Bu eğitim için bir yere gitmek zorunda kalmamaları teşvik edici bir detay oldu. İşe gitseler bile eve gelip, yemek yedikten sonra dizi seyretmek yerine atölyeye katılabildiler.

Sonra öyle çok ödevleri oldu ki, sıkılmaya, bunalıma girmeye vakitleri olmadı. Ayrıca böyle bir dönemi üreterek geçirdikleri için kendilerini çok iyi hissettiler. Bir çeşit terapi yerine geçti.

Biliyoruz ki o kahraman yazarın kendisi

- Ben de yazmanın terapötik etkisini soracaktım tam.

Az önce söylemiştim katılımcılar arasında alanında çok uzman bir psikiyatr oldu. Ben onun yalancısıyım, kendisi ile yüzleşme konusunda harika bir yöntem olduğunu söyledi daha ikinci derste. İlk romanını yazmak isteyenler genelde kendilerinden çok şey katıyorlar hikâyenin içine. Bilerek ya da bilmeyerek. Bir çeşit söyleyemediklerini bağıra bağıra haykırma oluyor bu. Bir deşarj, bir rahatlama ve kendilerini daha iyi hissetme. Bu noktada roman kahramanının adı değişiyor, bir iki özellik farklılaştırılıyor ama biz biliyoruz ki o kahraman yazarın ta kendisi.

- Sıradaki atölye ne zaman?

Her ayın ilk pazartesi günü yeni atölyeye başlıyoruz.
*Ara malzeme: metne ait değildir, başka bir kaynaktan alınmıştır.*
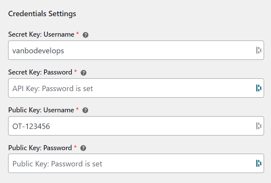Click the 'Public Key: Password is set' field

(127, 163)
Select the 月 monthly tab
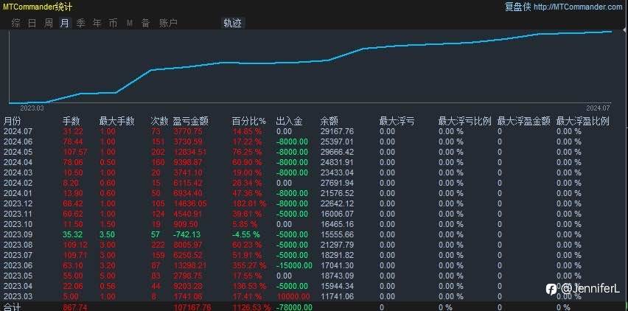Viewport: 628px width, 311px height. 64,24
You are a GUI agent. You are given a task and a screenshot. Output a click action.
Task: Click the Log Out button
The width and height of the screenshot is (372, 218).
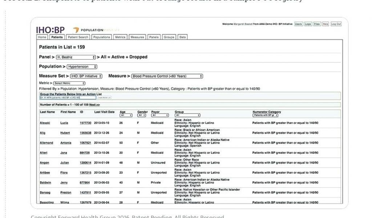pos(336,24)
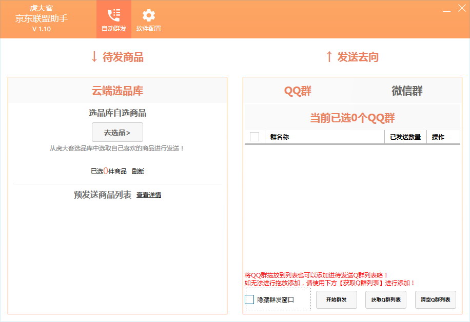Screen dimensions: 470x322
Task: Click the 刷新 link beside selected count
Action: coord(138,171)
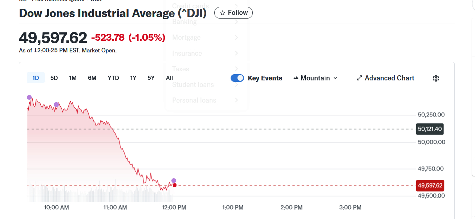Follow the Dow Jones Industrial Average
475x219 pixels.
click(x=234, y=13)
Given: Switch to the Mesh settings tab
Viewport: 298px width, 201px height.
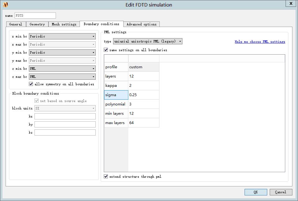Looking at the screenshot, I should (64, 24).
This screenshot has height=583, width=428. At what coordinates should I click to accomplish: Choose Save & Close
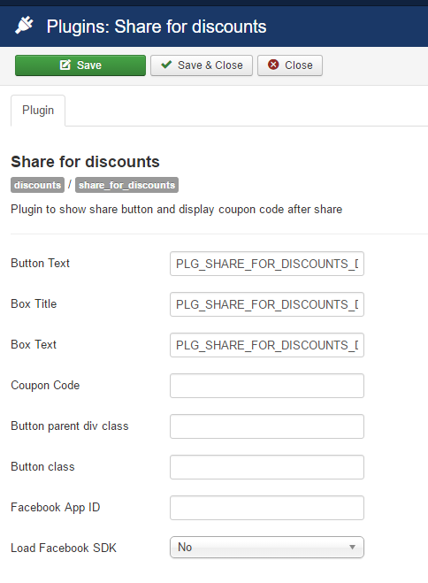coord(202,65)
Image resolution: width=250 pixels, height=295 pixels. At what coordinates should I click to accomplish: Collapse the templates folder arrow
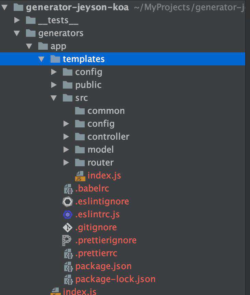click(x=41, y=59)
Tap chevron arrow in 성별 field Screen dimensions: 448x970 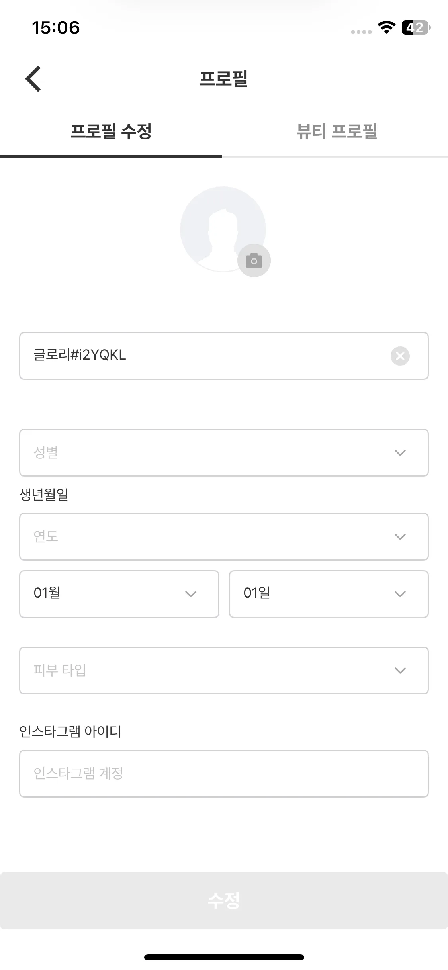400,453
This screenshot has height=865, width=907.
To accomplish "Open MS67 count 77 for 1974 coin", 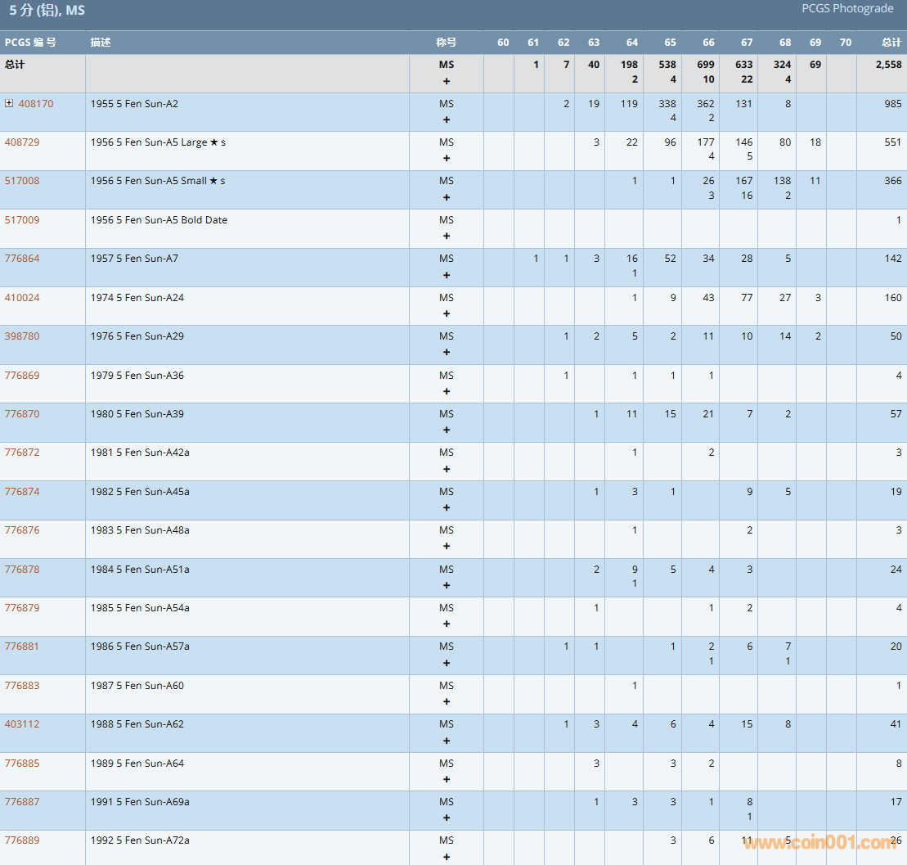I will pyautogui.click(x=747, y=298).
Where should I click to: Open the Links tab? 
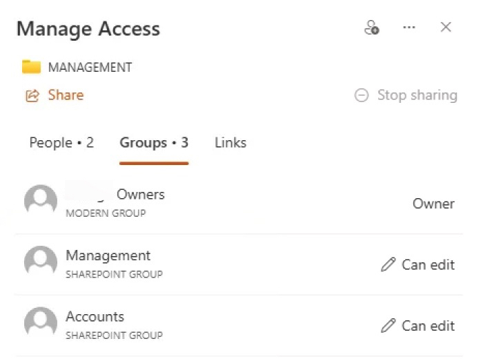pos(230,143)
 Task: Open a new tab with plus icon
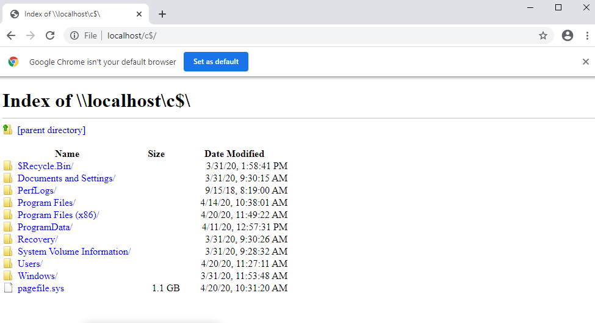pos(162,14)
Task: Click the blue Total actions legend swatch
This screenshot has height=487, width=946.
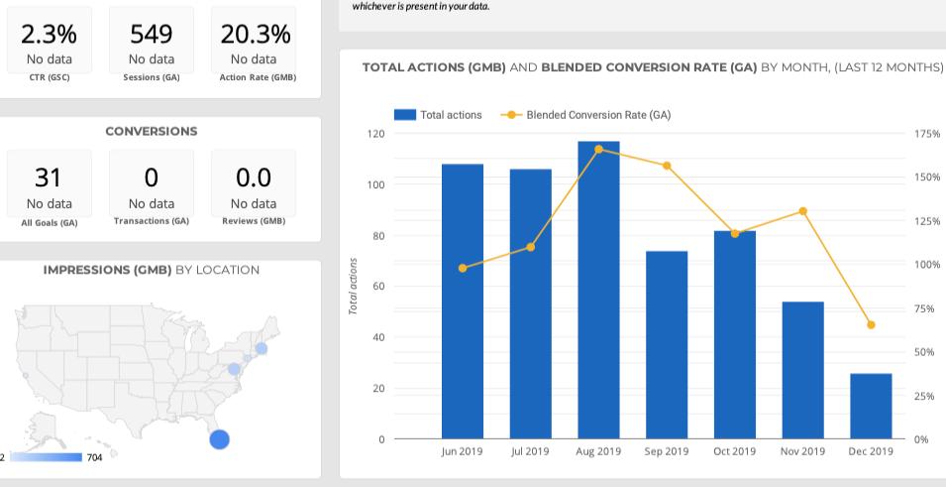Action: point(405,115)
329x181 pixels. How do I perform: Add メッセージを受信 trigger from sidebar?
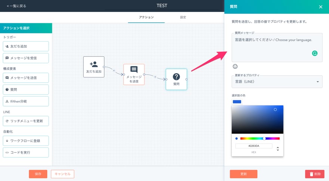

Bu sefer de 7 Haziran Pazartesi günü başlıyor olacağız. Salı günleri ise Devam Atölyesi günü. İlk bölümü bitirip "Ben kendim devam edemiyorum, destek gerek," diyen yazar adaylarıyla özel sınıflarda ikinci hatta üçüncü ayda da buluşuyoruz. Her sınıfta 4 kişi oluyor. Dolayısıyla neredeyse birebir çalışıyoruz denilebilir. Zaten tüm hafta da WhatsApp grubundan haberleşmeyi sürdürüyoruz.